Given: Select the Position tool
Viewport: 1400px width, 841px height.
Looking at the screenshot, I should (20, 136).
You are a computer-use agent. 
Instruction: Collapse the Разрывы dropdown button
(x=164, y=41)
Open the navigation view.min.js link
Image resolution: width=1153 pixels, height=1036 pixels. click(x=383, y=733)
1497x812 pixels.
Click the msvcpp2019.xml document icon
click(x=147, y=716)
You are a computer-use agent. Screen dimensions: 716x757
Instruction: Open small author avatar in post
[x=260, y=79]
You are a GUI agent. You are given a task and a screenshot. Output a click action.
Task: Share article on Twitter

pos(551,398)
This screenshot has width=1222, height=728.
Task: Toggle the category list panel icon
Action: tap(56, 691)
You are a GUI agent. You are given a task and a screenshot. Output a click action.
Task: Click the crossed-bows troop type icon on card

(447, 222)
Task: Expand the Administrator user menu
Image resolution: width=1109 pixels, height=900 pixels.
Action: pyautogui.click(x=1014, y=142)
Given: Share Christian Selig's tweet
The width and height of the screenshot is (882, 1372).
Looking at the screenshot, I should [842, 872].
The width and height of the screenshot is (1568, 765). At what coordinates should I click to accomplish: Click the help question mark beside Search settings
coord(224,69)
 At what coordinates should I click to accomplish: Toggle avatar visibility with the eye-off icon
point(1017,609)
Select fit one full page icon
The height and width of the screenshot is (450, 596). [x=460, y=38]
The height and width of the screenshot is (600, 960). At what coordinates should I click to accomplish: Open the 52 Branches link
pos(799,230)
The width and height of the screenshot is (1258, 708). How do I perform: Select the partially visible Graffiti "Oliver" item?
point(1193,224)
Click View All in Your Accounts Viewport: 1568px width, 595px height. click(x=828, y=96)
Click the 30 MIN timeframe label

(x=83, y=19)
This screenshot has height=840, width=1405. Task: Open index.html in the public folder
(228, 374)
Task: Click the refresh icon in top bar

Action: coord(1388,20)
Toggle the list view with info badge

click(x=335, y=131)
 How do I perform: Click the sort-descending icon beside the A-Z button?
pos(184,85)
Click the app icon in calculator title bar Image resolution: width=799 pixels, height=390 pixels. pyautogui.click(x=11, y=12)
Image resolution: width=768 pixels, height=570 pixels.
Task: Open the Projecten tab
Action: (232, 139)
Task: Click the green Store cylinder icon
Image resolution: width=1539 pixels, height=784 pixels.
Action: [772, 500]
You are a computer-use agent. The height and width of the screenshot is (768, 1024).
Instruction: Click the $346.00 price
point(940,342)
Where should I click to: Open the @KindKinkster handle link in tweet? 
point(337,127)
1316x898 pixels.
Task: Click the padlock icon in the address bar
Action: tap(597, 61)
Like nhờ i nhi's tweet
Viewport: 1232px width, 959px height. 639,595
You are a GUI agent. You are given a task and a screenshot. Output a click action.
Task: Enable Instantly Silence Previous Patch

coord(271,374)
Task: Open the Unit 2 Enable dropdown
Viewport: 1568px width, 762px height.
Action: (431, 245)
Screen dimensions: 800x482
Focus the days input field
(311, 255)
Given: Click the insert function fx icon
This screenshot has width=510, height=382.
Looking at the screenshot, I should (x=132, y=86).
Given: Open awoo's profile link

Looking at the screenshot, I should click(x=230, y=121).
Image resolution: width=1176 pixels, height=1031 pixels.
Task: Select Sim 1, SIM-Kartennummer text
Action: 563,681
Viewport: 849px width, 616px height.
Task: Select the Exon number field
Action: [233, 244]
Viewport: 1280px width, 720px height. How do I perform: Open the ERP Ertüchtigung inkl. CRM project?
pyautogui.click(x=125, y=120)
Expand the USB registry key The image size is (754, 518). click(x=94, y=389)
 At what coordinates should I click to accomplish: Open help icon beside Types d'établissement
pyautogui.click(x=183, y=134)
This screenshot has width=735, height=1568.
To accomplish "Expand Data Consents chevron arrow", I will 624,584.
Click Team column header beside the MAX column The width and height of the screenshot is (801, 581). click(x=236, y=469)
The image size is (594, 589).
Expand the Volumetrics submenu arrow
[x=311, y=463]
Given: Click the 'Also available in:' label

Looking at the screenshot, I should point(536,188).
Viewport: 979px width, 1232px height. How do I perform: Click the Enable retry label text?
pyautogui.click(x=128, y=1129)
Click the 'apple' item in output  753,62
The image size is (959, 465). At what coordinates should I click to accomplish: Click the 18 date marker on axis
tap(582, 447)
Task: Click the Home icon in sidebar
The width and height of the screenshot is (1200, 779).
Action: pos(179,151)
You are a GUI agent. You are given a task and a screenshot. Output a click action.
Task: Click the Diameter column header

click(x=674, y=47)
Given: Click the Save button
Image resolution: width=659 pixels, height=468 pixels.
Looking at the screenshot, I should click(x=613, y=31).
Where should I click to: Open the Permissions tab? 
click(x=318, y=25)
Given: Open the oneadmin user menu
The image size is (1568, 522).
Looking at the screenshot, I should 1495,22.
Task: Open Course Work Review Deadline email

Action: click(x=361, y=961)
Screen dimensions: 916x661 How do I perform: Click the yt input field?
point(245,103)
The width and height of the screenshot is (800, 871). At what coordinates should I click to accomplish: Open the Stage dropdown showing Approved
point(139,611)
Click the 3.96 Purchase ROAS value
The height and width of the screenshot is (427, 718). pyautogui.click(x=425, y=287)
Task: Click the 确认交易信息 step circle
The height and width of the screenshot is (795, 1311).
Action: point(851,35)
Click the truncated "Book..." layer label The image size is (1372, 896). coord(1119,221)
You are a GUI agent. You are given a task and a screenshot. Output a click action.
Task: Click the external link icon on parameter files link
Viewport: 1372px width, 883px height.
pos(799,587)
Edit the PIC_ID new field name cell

What the task asks:
Reproduce the rows starting with the line that contains "Select fit one full page icon" and going on through the line that contains "(x=83, y=19)", substituting "interval" for "timeframe" and leaving everything else unchanged.

Result:
Select fit one full page icon
The height and width of the screenshot is (450, 596). [x=460, y=38]
The height and width of the screenshot is (600, 960). At what coordinates should I click to accomplish: Open the 52 Branches link
pos(799,230)
The width and height of the screenshot is (1258, 708). How do I perform: Select the partially visible Graffiti "Oliver" item?
point(1193,224)
Click View All in Your Accounts Viewport: 1568px width, 595px height. click(x=828, y=96)
Click the 30 MIN interval label

(x=83, y=19)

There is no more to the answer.